Sberbank’s Potential Fortenova Sale Gains Steam After Sanctions

Sberbank PJSC’s stake in the biggest retailer in the Balkans has attracted interest from several suitors, according to two people familiar with the negotiations, as the Russian lender retrenches after getting slapped with sanctions over the war in Ukraine.

Indotek-Investments, a fund controlled by Hungarian businessman Daniel Jellinek, is among the potential buyers and is conducting due diligence for Sberbank’s 43% stake in Fortenova Grupa d.d., according to two people familiar with the negotiations, who asked not to be identified as the talks are private.

A spokesman for Indotek didn’t immediately comment on the potential deal, while Sberbank’s press service declined to comment. Due diligence for the Russian bank’s stake Fortenova has begun, the Zagreb-based company’s spokesperson said Friday, without elaborating.

[Data records]
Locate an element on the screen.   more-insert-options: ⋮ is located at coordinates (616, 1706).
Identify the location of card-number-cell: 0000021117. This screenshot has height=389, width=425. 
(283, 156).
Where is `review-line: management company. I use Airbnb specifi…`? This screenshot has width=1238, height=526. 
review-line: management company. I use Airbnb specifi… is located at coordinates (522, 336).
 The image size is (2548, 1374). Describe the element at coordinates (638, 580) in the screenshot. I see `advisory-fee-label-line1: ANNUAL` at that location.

## Job A:
Convert the data records into a Markdown table with the columns "Row" and "Line", one numbered row per line and blank lines omitted. Begin at the line that contains "Identify the location" and continue through the last line of the records.
## Job B:
Carry on the article about Sberbank's potential sale of its Fortenova stake from the point where it stops.
The article and the data records have no connection to each other.

## Response box A:
| Row | Line |
|---|---|
| 1 | Identify the location of card-number-cell: 0000021117. This screenshot has height=389, width=425.  |
| 2 | (283, 156). |
| 3 | Where is `review-line: management company. I use Airbnb specifi…`? This screenshot has width=1238, height=526.  |
| 4 | review-line: management company. I use Airbnb specifi… is located at coordinates (522, 336). |
| 5 |  The image size is (2548, 1374). Describe the element at coordinates (638, 580) in the screenshot. I see `advisory-fee-label-line1: ANNUAL` at that location. |

## Response box B:
Jellinek has done a series of deals with Hungarian Prime Minister Viktor Orban’s son-in-law, Istvan Tiborcz, most recently this month when he sold a controlling stake in Diofa Asset Management to BDPST Zrt., which is Tiborcz’ main investment vehicle.

Sberbank, Russia’s biggest lender, was sanctioned last month in response to President Vladimir Putin’s invasion of Ukraine. The bank is the single-biggest stakeholder in Fortenova, which has food production and retail units in Croatia, Slovenia, Bosnia-Herzegovina, Serbia, Montenegro, and North Macedonia.

Sberbank’s European banking units earlier this month unraveled after the sanctions caused a run on local deposits in a number of countries. Its Austria-based unit was liquidated under local insolvency procedures, while all shares in its Croatian and Slovenian subsidiaries were transferred to other firms in those countries, according to the Single Resolution Board, which handles failing European lenders.

©2022 Bloomberg L.P.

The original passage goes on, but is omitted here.